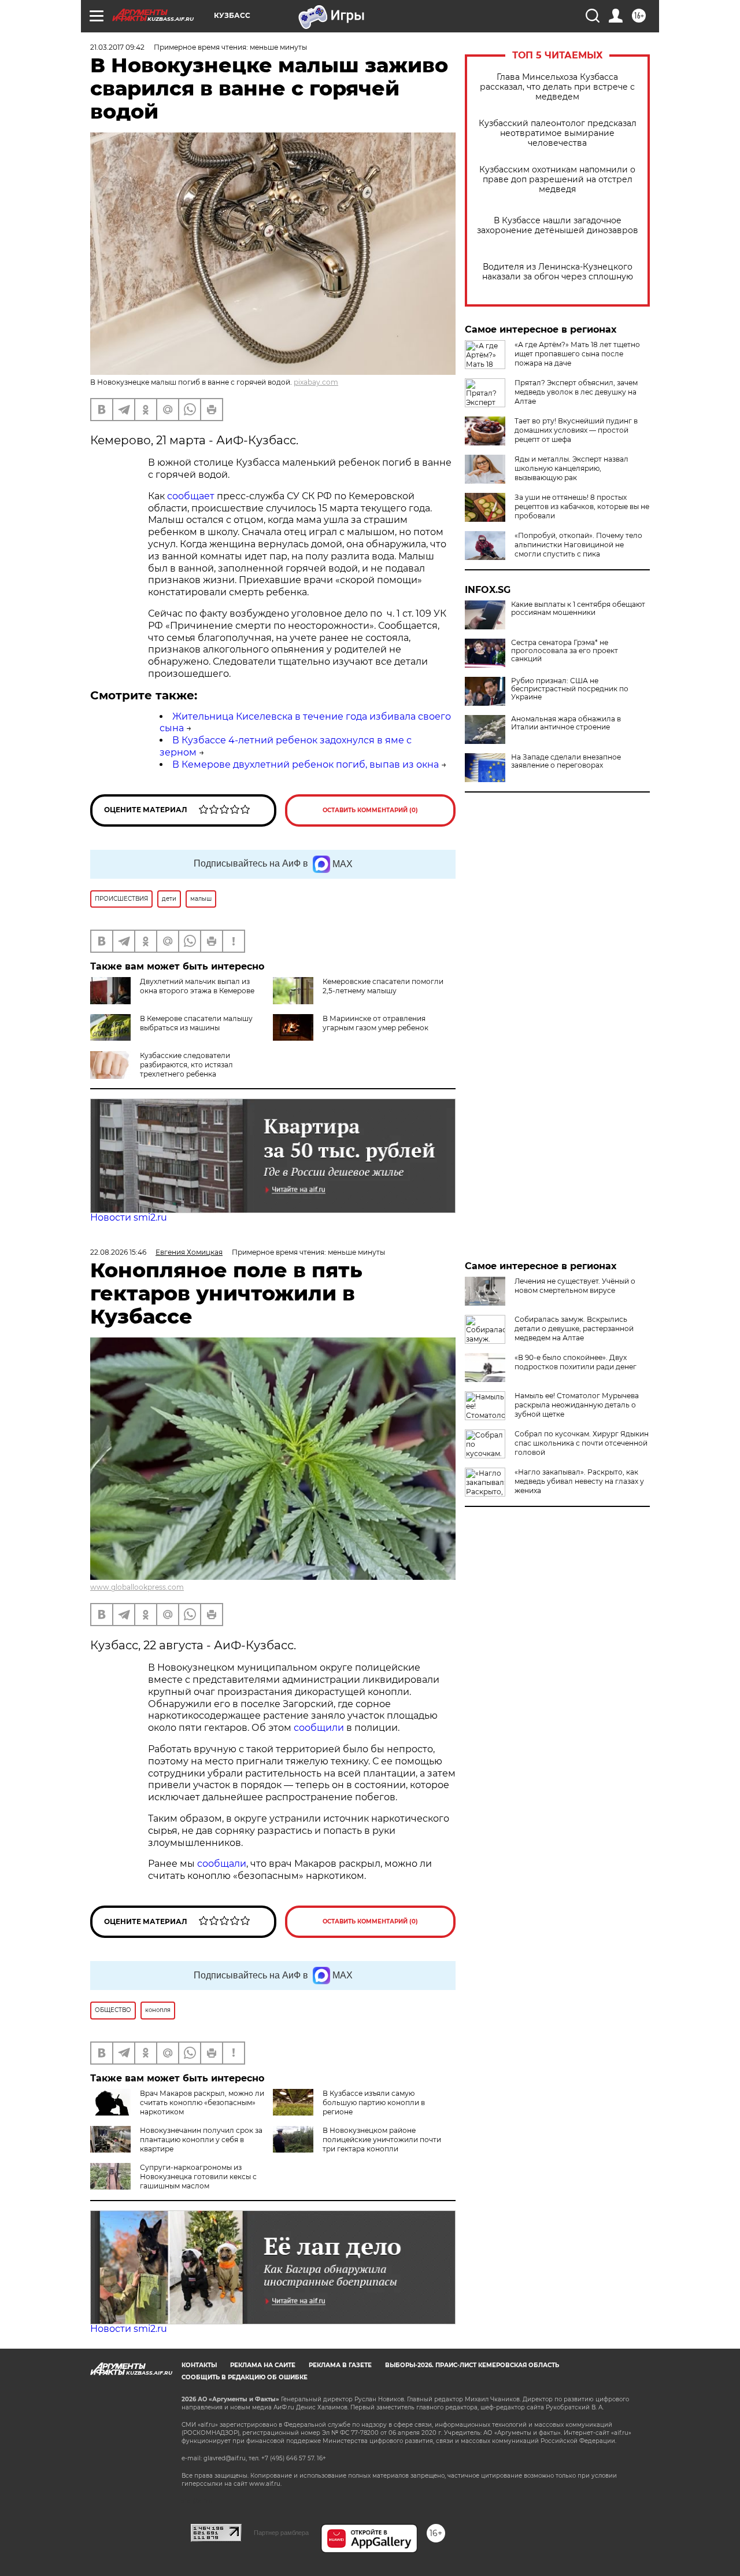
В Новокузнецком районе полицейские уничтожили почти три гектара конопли (382, 2139)
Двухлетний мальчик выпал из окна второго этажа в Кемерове (197, 986)
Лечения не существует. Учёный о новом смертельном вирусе (575, 1286)
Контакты (199, 2365)
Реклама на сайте (262, 2365)
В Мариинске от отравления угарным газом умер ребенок (375, 1023)
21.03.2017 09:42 (117, 47)
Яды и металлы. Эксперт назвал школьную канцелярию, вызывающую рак (571, 468)
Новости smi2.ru (128, 1217)
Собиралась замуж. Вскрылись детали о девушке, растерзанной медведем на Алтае (574, 1328)
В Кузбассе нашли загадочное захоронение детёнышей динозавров (557, 225)
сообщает (190, 496)
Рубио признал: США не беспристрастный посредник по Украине (569, 689)
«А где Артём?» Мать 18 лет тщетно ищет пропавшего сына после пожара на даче (577, 353)
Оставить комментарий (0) (370, 810)
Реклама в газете (340, 2365)
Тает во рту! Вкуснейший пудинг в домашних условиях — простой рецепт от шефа (576, 430)
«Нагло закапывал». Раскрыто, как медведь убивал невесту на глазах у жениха (579, 1481)
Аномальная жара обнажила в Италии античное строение (566, 723)
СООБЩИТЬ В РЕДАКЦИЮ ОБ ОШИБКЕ (245, 2377)
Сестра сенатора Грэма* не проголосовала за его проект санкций (564, 651)
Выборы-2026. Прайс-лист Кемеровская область (472, 2365)
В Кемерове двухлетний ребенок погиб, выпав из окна (305, 764)
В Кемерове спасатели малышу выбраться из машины (196, 1023)
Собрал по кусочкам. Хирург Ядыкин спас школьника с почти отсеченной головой (582, 1443)
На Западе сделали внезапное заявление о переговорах (566, 761)
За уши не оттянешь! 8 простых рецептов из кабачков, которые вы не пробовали (582, 506)
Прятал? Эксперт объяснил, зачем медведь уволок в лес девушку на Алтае (576, 392)
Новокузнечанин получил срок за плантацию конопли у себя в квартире (201, 2139)
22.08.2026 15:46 (118, 1252)
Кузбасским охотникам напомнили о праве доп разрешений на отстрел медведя (557, 179)
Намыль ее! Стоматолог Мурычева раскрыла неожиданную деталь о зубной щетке (577, 1404)
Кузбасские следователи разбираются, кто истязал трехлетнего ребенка (186, 1064)
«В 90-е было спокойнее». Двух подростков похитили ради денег (576, 1362)
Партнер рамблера (281, 2532)
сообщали (221, 1863)
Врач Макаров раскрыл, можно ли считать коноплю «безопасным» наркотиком (202, 2102)
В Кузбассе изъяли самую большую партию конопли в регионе (374, 2102)
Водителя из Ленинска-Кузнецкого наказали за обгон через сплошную (557, 272)
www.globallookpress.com (137, 1587)
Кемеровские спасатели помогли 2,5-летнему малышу (383, 986)
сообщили (320, 1727)
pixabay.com (316, 382)
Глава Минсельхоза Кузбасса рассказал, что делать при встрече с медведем (557, 87)
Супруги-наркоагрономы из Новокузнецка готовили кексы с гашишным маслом (198, 2176)
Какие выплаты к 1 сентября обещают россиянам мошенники (578, 608)
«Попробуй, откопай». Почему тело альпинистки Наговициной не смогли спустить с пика (578, 544)
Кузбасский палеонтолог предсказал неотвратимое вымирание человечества (558, 133)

+ + + +

WORK TASK:
Copy out, word for word, only the lines from the one with "За уши не оттянешь!" through the last line of the material above.

YOUR SOLUTION:
За уши не оттянешь! 8 простых рецептов из кабачков, которые вы не пробовали (582, 506)
Прятал? Эксперт объяснил, зачем медведь уволок в лес девушку на Алтае (576, 392)
Новокузнечанин получил срок за плантацию конопли у себя в квартире (201, 2139)
22.08.2026 15:46 (118, 1252)
Кузбасским охотникам напомнили о праве доп разрешений на отстрел медведя (557, 179)
Намыль ее! Стоматолог Мурычева раскрыла неожиданную деталь о зубной щетке (577, 1404)
Кузбасские следователи разбираются, кто истязал трехлетнего ребенка (186, 1064)
«В 90-е было спокойнее». Двух подростков похитили ради денег (576, 1362)
Партнер рамблера (281, 2532)
сообщали (221, 1863)
Врач Макаров раскрыл, можно ли считать коноплю «безопасным» наркотиком (202, 2102)
В Кузбассе изъяли самую большую партию конопли в регионе (374, 2102)
Водителя из Ленинска-Кузнецкого наказали за обгон через сплошную (557, 272)
www.globallookpress.com (137, 1587)
Кемеровские спасатели помогли 2,5-летнему малышу (383, 986)
сообщили (320, 1727)
pixabay.com (316, 382)
Глава Минсельхоза Кузбасса рассказал, что делать при встрече с медведем (557, 87)
Супруги-наркоагрономы из Новокузнецка готовили кексы с гашишным маслом (198, 2176)
Какие выплаты к 1 сентября обещают россиянам мошенники (578, 608)
«Попробуй, откопай». Почему тело альпинистки Наговициной не смогли спустить с пика (578, 544)
Кузбасский палеонтолог предсказал неотвратимое вымирание человечества (558, 133)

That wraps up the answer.